▼
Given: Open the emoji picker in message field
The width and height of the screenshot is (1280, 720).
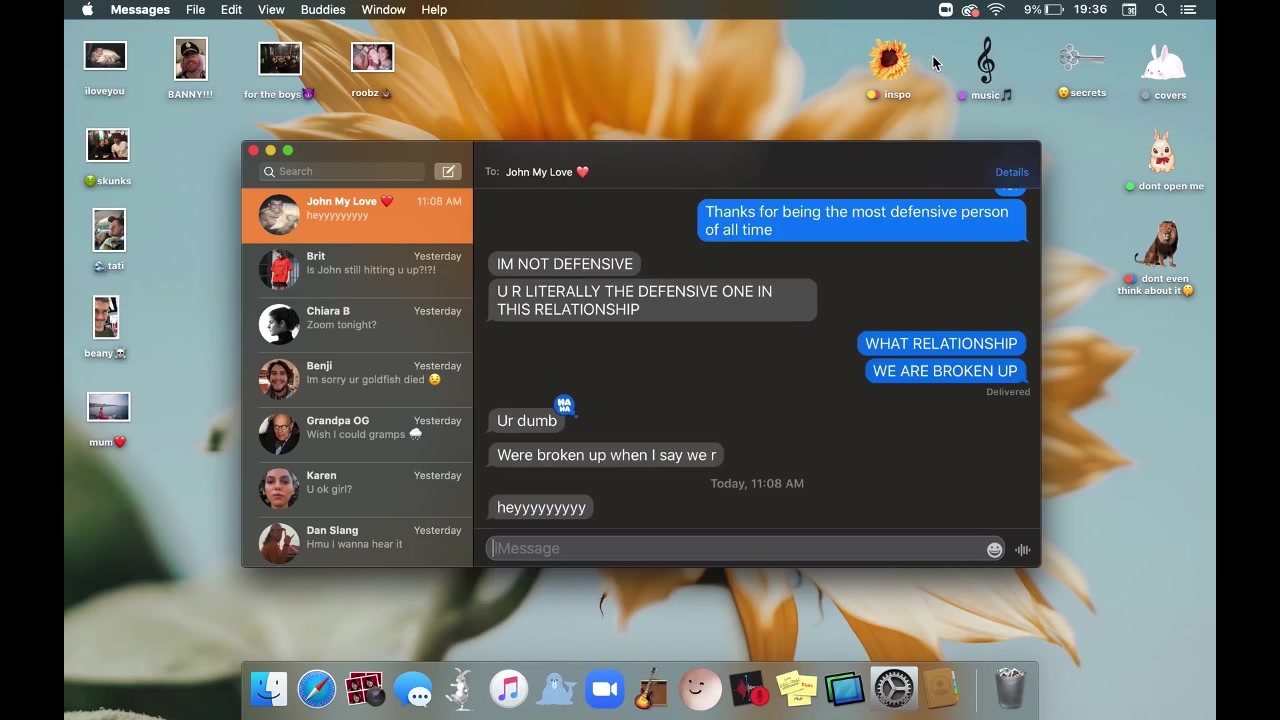Looking at the screenshot, I should [x=994, y=549].
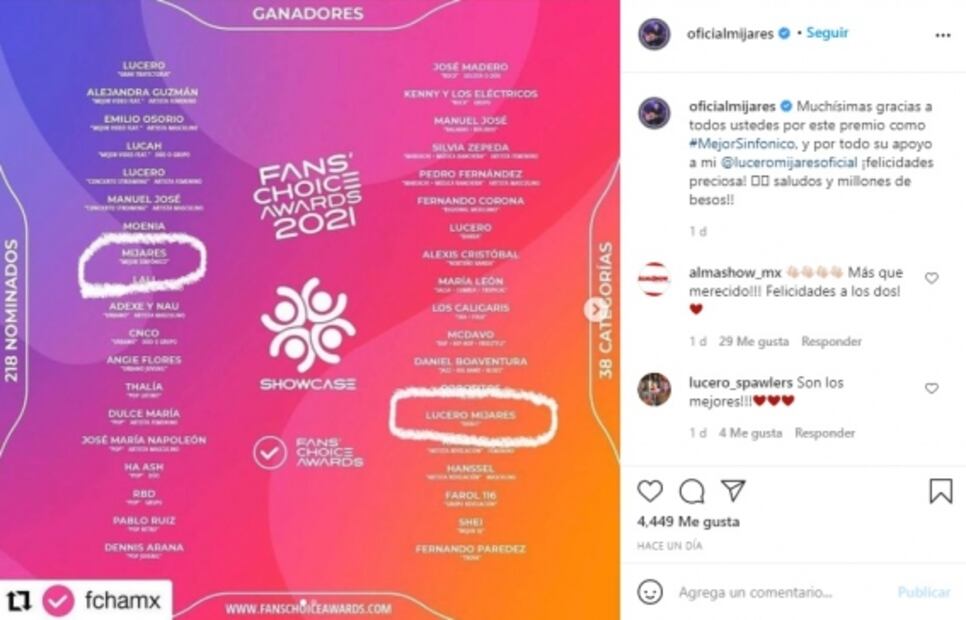Click Seguir to follow oficialmijares
966x620 pixels.
point(827,33)
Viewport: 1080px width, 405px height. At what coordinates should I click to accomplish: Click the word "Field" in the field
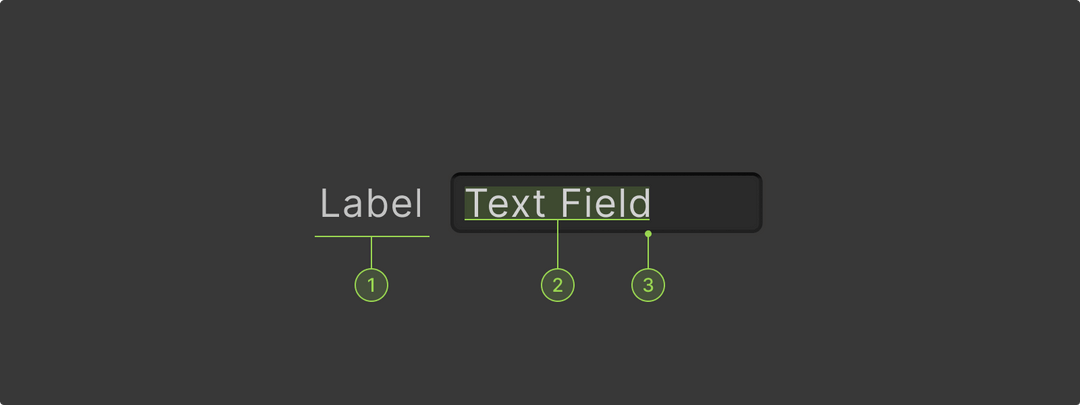[605, 203]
▲
_WHAT IS REQUIRED:_
With the pictures left out, output exactly the lines from the one with "Viewport: 1080px width, 405px" through the end of the listing above, both ends included.

_WRITTEN RESPONSE:_
Viewport: 1080px width, 405px height. At what coordinates should I click to accomplish: Click the word "Field" in the field
[605, 203]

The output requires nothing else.